- **Consigne écrite 1**
Recopie à l'identique les lignes des enregistrements situées entre celle qui contient « Where should I » et la fin des enregistrements, bornes comprises. Laisse les images de côté dans ta réponse.

- **Extrait présenté**
■ ■ ■ ■

# Canard PC & Canardpc.com > Nos Autres Rubriques > [Peepshow] Ok, Lego boys!

## Kahn Lusth

On ne le répétera jamais assez, il y a des gens qui ont trop de temps libre. Mais utilisé à « bon escient », ce temps peut offrir des résultats parfois très surprenants.

Prenons le cas de Rymdreglage, le monsieur vient de passer 1500 heures à bouger des Legos puis à les prendre en photo pour faire 3min49 de motion stop dédiés aux vieux jeux.
Oui, 1500 heures, soit grosso modo dix mois de travail à 35 heures par semaine. Voir le temps nécessaire pour ingurgiter 45000 hamburgers.
Le résultat est juste bluffant et les clins d'oeil s'enchainent à toute vitesse, allant de Pong à Mario en passant par Inka +.
Au point que même en le voulant très fort, je n'arrive pas à être méchant gratuitement.


Voir la news (1 image, 1 vidéo )

----------


## DaBoB

Et le pire c'est que personne ne réagit...tout le monde s'en fout autant que du dernier album de christian morin...

----------


## Septa

Déjà posté en produit dérivé... ::ninja:: 

Mais c'est super impressionnant.

----------


## Froyok

Nom de dieu !  ::O: 
Je reste sur le cul du cube en 3D et du pong qui se déplace sur les mur. Ces mecs sont mes nouveaux dieux !

----------


## Montigny

Non moi je suis très impressionné , bravo aux gus qui ont fait ça  ::):

----------


## Akva

Mon dieu, toute ma jeunesse : LEGO, NES  ::): 
Vraiment très impressionnant, des fois j'ai du mal a croire qu'il a pu monter/démonter tout ça!
Et comme Froyok, c'est le pong qui m'a le plus impressioné, surtout qu'en y pensant, il a du démonter a chaque frame son mur, pour replacer la balle et les deux raquettes  :Emo:

----------


## Pix

CHIPTUNE \o/
Le morceau et la vidéo sont impressionants.

----------


## Chartreuse

Inka+ ou IK+ ? J'ai le doute du coup...je croyais que c'était IK+

----------


## Mitsuaki

IK+ international karate +

Très bon jeu avec une palette de coup impressionnante et plein de ptites anims sympa \o/

----------


## PrinceGITS

IK+  :Bave: 
Avec les bonus stages où il fallait repousser les balles avec un bouclier.  ::wub:: 




> Déjà posté en produit dérivé...

■ ■ ■ ■

- **Données à traiter**
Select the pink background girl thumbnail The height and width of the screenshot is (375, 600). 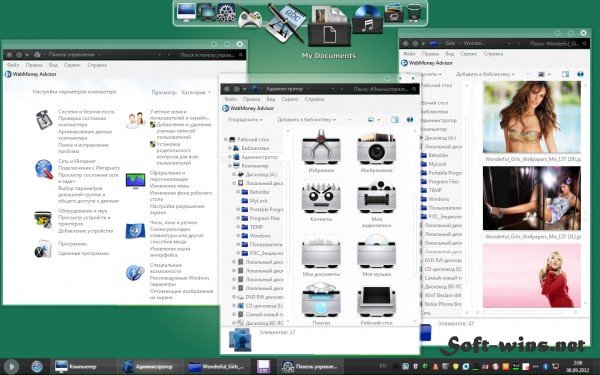pyautogui.click(x=532, y=276)
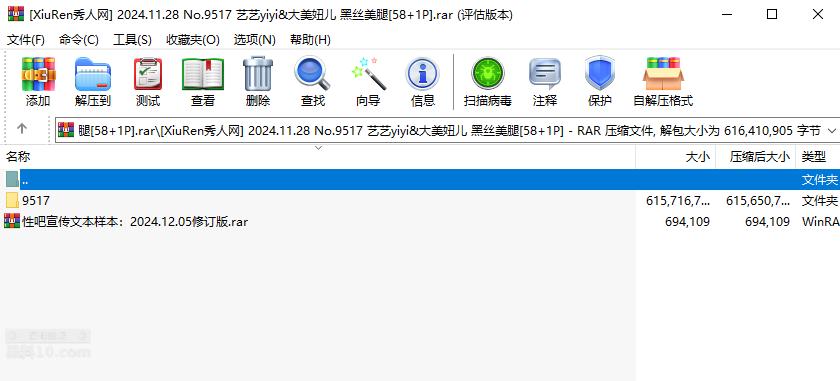Launch the Wizard (向导) wand icon
Screen dimensions: 840x381
[368, 81]
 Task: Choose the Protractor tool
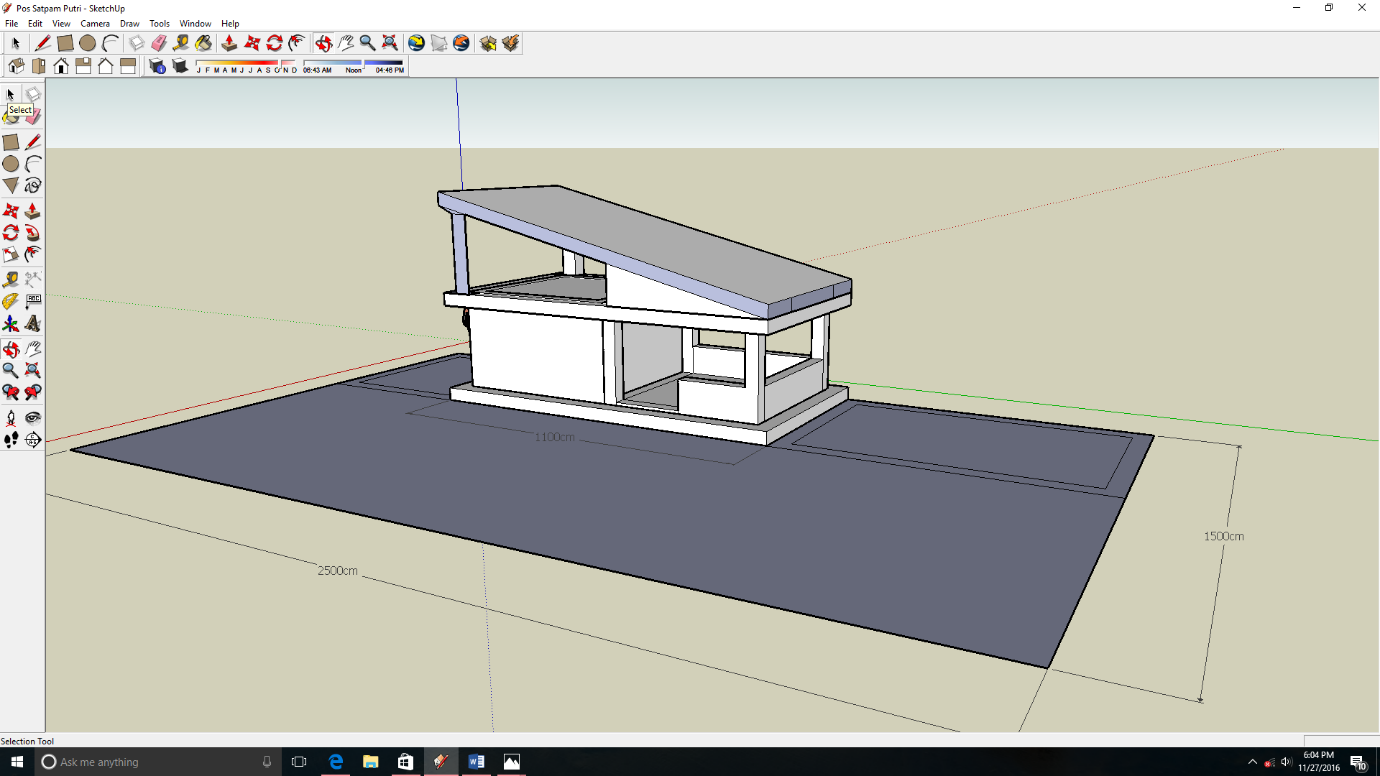[x=11, y=302]
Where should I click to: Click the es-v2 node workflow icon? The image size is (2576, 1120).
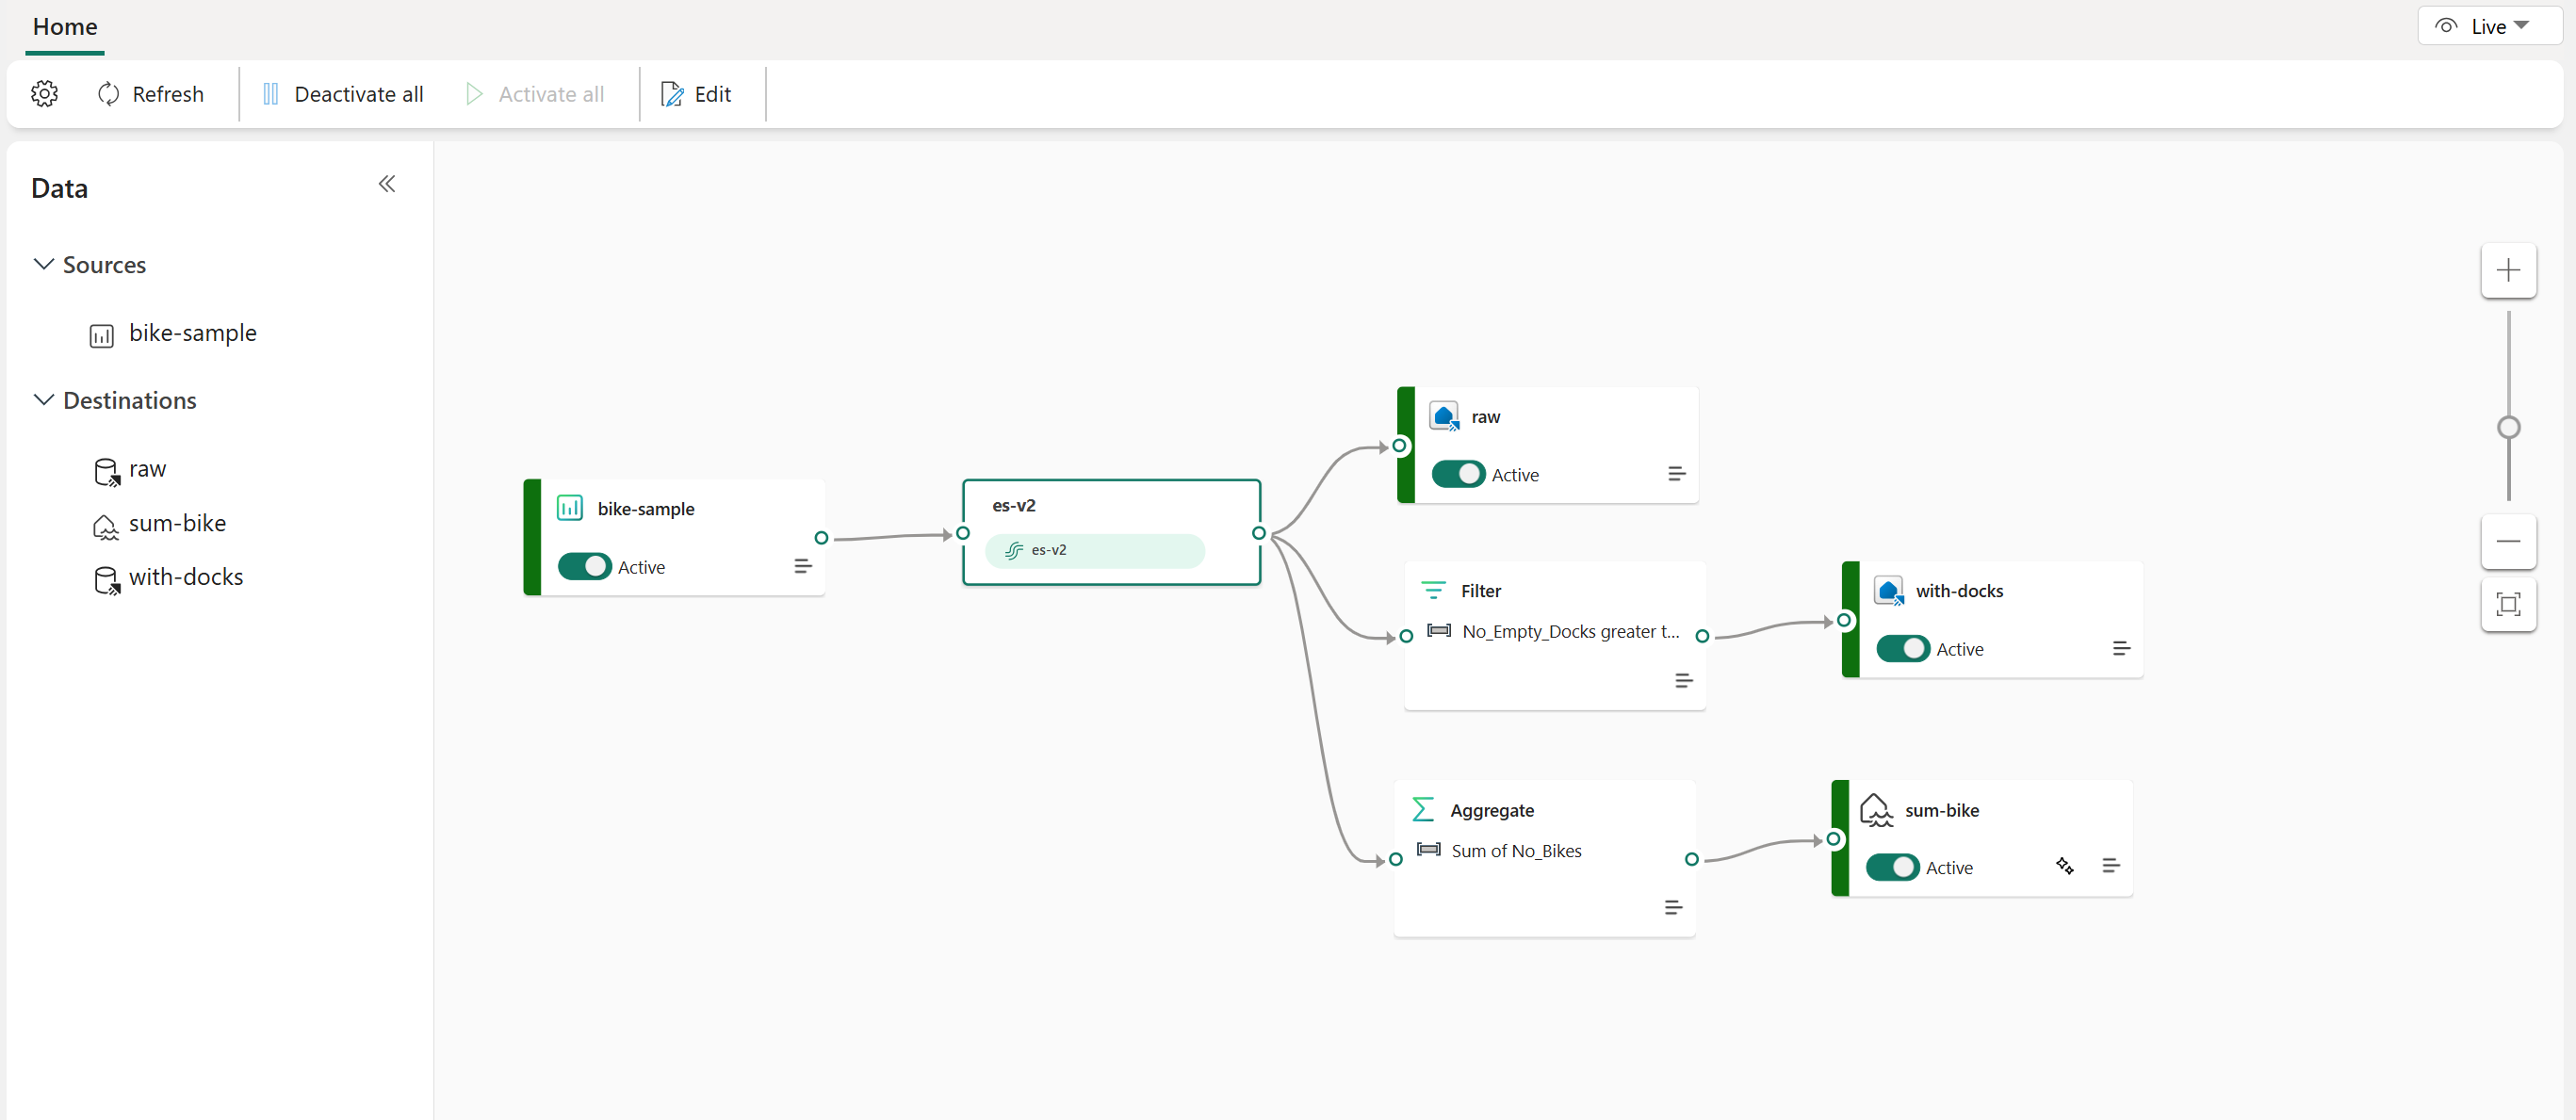tap(1014, 550)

■ ■ ■ ■

- **Consigne écrite 2**
Reprends l'extrait entre « # Canard PC » et « par Inka +. », inclus, en substituant « croissants » à « hamburgers ».

- **Réponse rédigée 1**
Where should I click to: Click the es-v2 node workflow icon? The image size is (2576, 1120).
tap(1014, 550)

- **Réponse rédigée 2**
# Canard PC & Canardpc.com > Nos Autres Rubriques > [Peepshow] Ok, Lego boys!

## Kahn Lusth

On ne le répétera jamais assez, il y a des gens qui ont trop de temps libre. Mais utilisé à « bon escient », ce temps peut offrir des résultats parfois très surprenants.

Prenons le cas de Rymdreglage, le monsieur vient de passer 1500 heures à bouger des Legos puis à les prendre en photo pour faire 3min49 de motion stop dédiés aux vieux jeux.
Oui, 1500 heures, soit grosso modo dix mois de travail à 35 heures par semaine. Voir le temps nécessaire pour ingurgiter 45000 croissants.
Le résultat est juste bluffant et les clins d'oeil s'enchainent à toute vitesse, allant de Pong à Mario en passant par Inka +.